Preferí dejar la función ante la hostil e insolente mirada del público. A decir verdad, nunca supe si me estaban mirando pese a que en ese instante me sentí más observado que nunca. Claro, estaba haciendo algo incorrecto. Nadie se va dos minutos antes del final, pero no del circo, si no de ningún lado. En cualquier situación o contexto, lo mejor siempre queda guardado para el final. Seguramente por esa razón, uno puede llegar tarde a donde vaya, pero bajo ningún punto de vista, tiene permiso para rajarse antes. Sin embargo debo admitir que mucho no me importó. Mejor dicho, nada me importó. En absoluto. Elegí quedarme con la imagen de José Luís sonriendo en lo más alto ante una multitud de espectadores ovacionándolo de pie.

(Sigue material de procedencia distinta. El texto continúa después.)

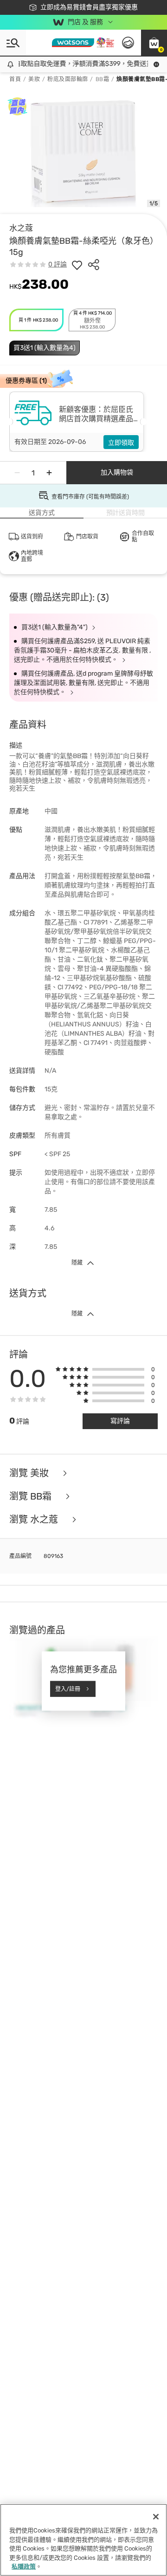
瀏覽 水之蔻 (34, 1519)
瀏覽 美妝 (30, 1473)
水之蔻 (21, 228)
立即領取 (121, 443)
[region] (83, 2540)
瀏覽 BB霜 (31, 1496)
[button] (154, 43)
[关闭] (156, 2516)
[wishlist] (77, 265)
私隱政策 (24, 2566)
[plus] (49, 472)
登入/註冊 (67, 1688)
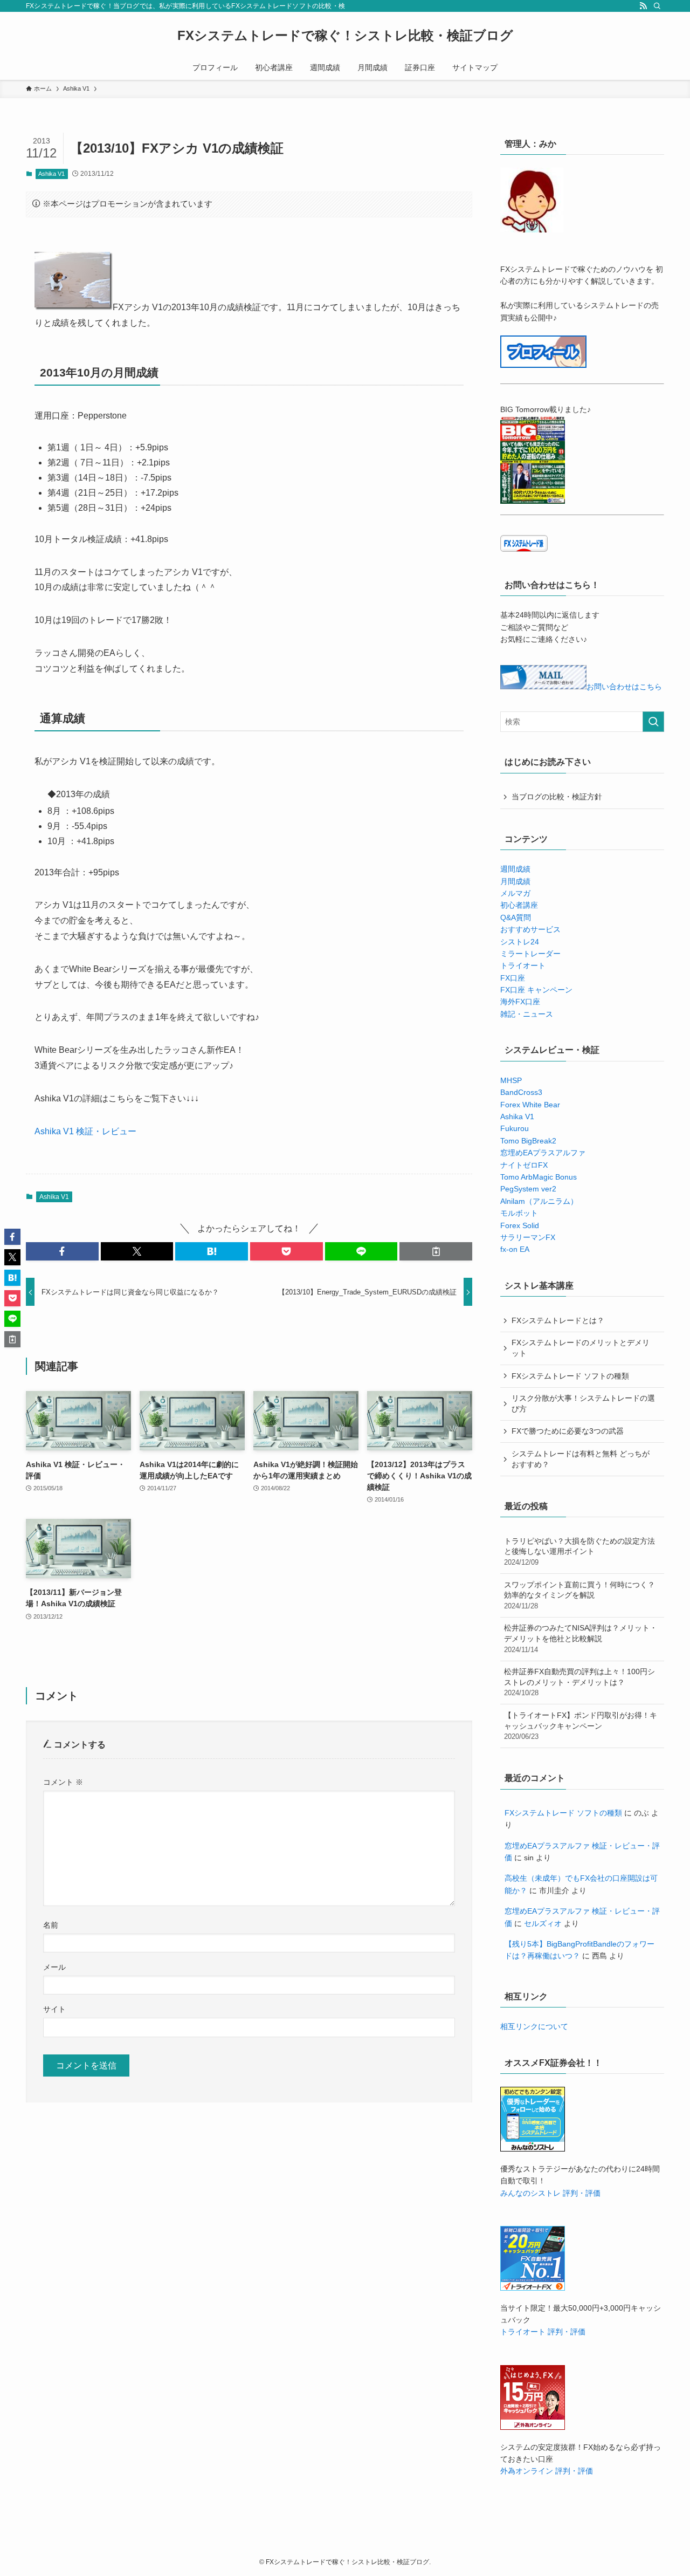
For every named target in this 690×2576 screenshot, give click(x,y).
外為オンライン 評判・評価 (546, 2471)
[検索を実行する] (653, 721)
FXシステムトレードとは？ (558, 1320)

Desde ese momento nunca más lo volví a ver. No tengo la menor idea que habrá sido de su vida. De todas formas, yo sigo acá, esperándolo. Con ganas de presentárselo a ustedes y a mamá. En el mismo lugar de siempre. Tal vez un poco más viejo y con la bici algo deteriorada en la piecita del fondo. Soñando con que algún día regrese al barrio y me pague de una buena vez aquel copo de nieve rosa que me prometió por acomodar las setecientas sillas. ¿Cómo no me lo va a pagar? Después de todo era mi trabajo.

A la memoria de mi amigo José Luís Sánchez, si es que te puedo llamar así.